If you want people to ask you stuff reply to this post with a comment to that effect.
More accurately, ask any participating LessWronger anything that is in the category of questions they indicate they would answer.
If you want to talk about this post you can reply to my comment below that says "Discussion of this post goes here.", or not.
If you go through my posts on LW, you can read most of the questions that I've been thinking about in the last few years. I don't think any of the problems that I raised have been solved so I'm still attempting to answer them. To give a general idea, these include questions in philosophy of mind, philosophy of math, decision theory, normative ethics, meta-ethics, meta-philosophy. And to give a specific example I've just been thinking about again recently: What is pain exactly (e.g., in a mathematical or algorithmic sense) and why is it bad? For example can certain simple decision algorithms be said to have pain? Is pain intrinsically bad, or just because people prefer not to be in pain?
As a side note, I don't know if it's good from a productivity perspective to jump around amongst so many different questions. It might be better to focus on just a few with the others in the back of one's mind. But now that I have so many unanswered questions that I'm all very interested in, it's hard to stay on any of them for very long. So reader beware. :)

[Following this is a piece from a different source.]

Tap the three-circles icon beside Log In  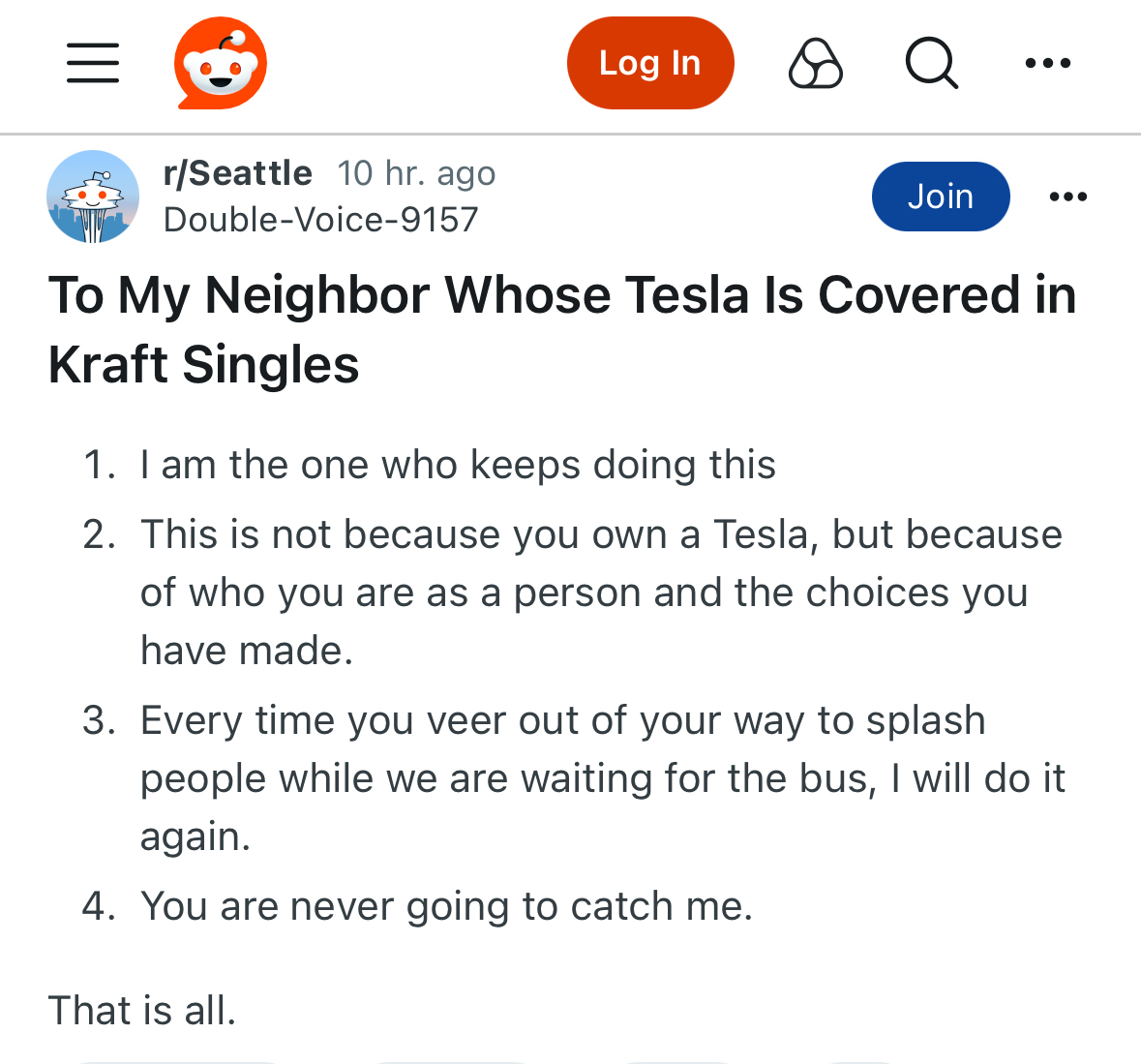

Yes, but I tend not to advertise too much that people should be less certain about their altruism, since it's hard to see how that could be good for me regardless of what my values are or ought to be. I make an exception of this for people who might be in a position to build an FAI, since if they're too confident about altruism then they're likely to be too confident about many other philosophical problems, but even then I don't stress it too much.

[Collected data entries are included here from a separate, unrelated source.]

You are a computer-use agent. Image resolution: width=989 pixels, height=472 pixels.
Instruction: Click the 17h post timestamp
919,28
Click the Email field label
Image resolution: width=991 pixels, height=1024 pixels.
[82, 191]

I guess there is a spectrum of concern over philosophical problems involved in building an FAI/AGI, and I'm on the far end of the that spectrum. I think most people building AGI mainly want short term benefits like profits or academic fame, and do not care as much about the far reaches of time and space, in which case they'd naturally focus more on the immediate engineering issues.
Among people working on FAI, I guess they either have not thought as much about philosophical problems as I have and therefore don't have a strong sense of how difficult those problems are, or are just overconfident about their solutions. For example when I started in 1997 to think about certain seemingly minor problems about how minds that can be copied should handle probabilities (within a seemingly well-founded Bayesian philosophy), I certainly didn't foresee how difficult those problems would turn out to be. This and other similar experiences made me update my estimates of how difficult solving philosophical problems is in general.
BTW I would not describe myself as "working on FAI" since that seems to imply that I endorse the building of an FAI. I like to use "working on philosophical problems possibly relevant to FAI".
Pretty much just here. I do read a bunch of other blogs, but tend not to comment much elsewhere since I like having an archive of my writings for future reference, and it's too much trouble to do that if I distribute them over many different places. If I change my main online hangout in the future, I'll note that on my home page.
Pain isn't reliably bad, or at least some people (possibly a fairly proportion), seek it out in some contexts. I'm including very spicy food, SMBD, deliberately reading things that make one sad and/or angry without it leading to any useful action, horror fiction, pushing one's limits for its own sake, and staying attached to losing sports teams.
I think this leads to the question of what people are trying to maximize.